Mais ce sont malgré tout les élites russes qui paient la guerre et ses conséquences. En supposant que Vladimir Poutine atteigne ses objectifs, en parvenant à convaincre l'Ukraine de céder des parties du Donbass, la guerre leur coûtera cher. Les plus riches du pays devraient investir de l'argent pour reconstruire les zones de guerre, alors que les affaires continueraient de s'effondrer dans le même temps en raison des sanctions des Occidentaux.

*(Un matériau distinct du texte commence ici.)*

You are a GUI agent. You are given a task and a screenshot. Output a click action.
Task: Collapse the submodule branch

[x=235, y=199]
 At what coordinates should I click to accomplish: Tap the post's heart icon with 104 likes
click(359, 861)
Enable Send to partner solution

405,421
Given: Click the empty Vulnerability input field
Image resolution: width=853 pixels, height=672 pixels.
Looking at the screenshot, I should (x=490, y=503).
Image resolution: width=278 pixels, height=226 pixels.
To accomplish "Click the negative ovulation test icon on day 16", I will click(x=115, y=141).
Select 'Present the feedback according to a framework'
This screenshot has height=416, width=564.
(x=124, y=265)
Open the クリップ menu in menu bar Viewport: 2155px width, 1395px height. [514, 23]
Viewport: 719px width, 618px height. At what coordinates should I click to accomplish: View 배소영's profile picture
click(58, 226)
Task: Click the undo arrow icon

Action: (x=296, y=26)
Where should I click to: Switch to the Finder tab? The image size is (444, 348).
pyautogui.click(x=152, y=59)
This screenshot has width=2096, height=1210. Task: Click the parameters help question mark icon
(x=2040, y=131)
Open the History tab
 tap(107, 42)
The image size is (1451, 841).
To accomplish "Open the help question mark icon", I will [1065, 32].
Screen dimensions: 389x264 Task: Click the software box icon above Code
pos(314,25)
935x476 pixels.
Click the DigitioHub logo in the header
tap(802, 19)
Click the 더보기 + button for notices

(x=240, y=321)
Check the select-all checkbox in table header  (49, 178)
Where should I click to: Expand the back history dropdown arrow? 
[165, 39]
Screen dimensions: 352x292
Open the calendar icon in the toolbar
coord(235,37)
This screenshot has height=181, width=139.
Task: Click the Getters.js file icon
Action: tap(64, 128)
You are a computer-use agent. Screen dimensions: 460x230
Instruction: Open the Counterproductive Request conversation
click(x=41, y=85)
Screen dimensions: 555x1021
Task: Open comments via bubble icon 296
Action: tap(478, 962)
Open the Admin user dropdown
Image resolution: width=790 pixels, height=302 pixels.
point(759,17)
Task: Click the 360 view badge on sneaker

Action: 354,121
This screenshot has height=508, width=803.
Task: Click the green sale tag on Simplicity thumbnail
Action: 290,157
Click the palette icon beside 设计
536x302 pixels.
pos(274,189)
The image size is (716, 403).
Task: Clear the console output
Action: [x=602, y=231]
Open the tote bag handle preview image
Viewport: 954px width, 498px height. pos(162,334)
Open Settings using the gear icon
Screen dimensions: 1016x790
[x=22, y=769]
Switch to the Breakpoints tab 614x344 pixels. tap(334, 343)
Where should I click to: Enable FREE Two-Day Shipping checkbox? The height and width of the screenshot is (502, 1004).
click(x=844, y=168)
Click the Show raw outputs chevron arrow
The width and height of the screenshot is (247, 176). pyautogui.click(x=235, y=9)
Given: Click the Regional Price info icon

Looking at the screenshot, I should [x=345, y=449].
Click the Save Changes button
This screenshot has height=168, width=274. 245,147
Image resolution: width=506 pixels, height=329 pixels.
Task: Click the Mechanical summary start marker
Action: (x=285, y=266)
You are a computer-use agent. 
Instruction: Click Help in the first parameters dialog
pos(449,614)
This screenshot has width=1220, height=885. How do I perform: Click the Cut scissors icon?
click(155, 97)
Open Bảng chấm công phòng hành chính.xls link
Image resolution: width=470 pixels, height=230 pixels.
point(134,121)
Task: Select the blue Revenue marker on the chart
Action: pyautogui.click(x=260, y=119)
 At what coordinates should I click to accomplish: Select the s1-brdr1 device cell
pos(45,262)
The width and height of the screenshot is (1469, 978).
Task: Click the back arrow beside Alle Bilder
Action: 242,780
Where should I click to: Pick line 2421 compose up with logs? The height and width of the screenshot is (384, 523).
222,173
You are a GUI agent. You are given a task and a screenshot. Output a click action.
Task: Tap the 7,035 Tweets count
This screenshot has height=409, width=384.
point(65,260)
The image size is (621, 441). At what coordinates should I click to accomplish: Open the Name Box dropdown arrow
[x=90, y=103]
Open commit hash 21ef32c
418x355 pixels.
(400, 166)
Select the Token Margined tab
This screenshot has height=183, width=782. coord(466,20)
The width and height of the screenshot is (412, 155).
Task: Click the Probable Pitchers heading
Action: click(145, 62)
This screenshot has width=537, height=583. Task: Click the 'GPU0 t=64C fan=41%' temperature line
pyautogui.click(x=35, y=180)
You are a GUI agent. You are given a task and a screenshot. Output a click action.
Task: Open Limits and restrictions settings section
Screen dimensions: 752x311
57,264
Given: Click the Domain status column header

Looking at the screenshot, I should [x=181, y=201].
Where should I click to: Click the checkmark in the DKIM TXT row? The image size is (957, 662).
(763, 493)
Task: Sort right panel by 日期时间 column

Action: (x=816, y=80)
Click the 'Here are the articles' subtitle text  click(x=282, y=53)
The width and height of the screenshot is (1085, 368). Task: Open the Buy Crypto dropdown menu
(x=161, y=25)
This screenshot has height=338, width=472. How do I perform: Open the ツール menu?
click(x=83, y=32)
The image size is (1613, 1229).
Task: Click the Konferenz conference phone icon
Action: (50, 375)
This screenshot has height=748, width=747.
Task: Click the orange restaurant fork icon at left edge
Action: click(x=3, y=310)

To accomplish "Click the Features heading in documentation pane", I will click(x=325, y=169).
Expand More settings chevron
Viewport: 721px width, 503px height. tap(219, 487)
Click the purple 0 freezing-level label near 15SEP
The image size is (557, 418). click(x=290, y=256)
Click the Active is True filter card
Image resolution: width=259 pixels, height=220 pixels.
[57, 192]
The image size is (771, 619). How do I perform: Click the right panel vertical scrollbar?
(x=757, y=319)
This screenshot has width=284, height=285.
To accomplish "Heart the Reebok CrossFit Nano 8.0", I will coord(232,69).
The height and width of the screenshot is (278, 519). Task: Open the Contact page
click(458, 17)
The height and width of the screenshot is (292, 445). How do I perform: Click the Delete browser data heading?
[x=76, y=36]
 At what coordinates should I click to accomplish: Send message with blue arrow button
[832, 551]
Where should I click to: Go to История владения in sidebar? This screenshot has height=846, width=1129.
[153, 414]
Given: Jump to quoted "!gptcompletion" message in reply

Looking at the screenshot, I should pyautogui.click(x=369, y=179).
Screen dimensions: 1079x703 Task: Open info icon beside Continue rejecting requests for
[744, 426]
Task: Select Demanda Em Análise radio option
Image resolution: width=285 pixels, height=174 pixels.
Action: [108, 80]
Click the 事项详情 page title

De plus, une défaite du Kremlin ne signifierait pas nécessairement un changement de gouvernement. «Certains estiment que Poutine pourra maintenir son pouvoir même en cas de défaite, assure Boris Bondarev. Tant qu'il continuera la guerre et que l'Occident s'en tiendra à ses livraisons d'armes, rien ne se passera.» Pour que les élites expriment des critiques, l'homme en est sûr: «Il faut qu'il y ait une perte militaire totale. Ce n'est qu'alors que les élites comprendront qu'elles doivent agir.»

Les élites craignent pour leur vie

Quoi qu'il en soit, les personnes fortunées sont sous pression. Alors que la situation stagne sur le front, le pessimisme grandit dans le pays. Cela n'empêche pas le président russe de poursuivre sa volonté impérialiste. Sa plus grande arme est la peur. Au cours des 20 dernières années, il a réussi à contraindre les élites à céder leur fortune, faute de quoi elles étaient jetées en prison, selon le «Washington Post».

Cette méthode reste particulièrement efficace alors que la guerre bat son plein et qu'elle coûte toujours plus. Refuser de la financer est synonyme de danger pour les élites. Parmi elles, tous craignent d'être le prochain nom à la liste de mystérieux de décès. La mort de Marina Yankina la semaine dernière a fait grand bruit. Elle était un personnage clé dans le financement de la guerre de Poutine en Ukraine.

Ces derniers mois, plusieurs fonctionnaires russes sont décédés dans des circonstances pour le moins étranges. Le 26 décembre 2022, par exemple, Pavel Antonov, le député le plus riche du parlement russe et critique de Poutine, est mort en Inde, en étant soi-disant tombé d'une fenêtre d'hôtel. Son compagnon, Vladimir Bidenov, avait été retrouvé mort dans le même hôtel quelques jours auparavant.

«Tous les membres de l'élite russe sont inquiets», affirme Alexandra Prokopenko, ancienne fonctionnaire à la Banque centrale russe. Ses collègues restés en Russie ne voient pas d'issue claire au conflit. Elle en est convaincue: «C'est une question de survie pour les hauts fonctionnaires qui sont restés en Russie.»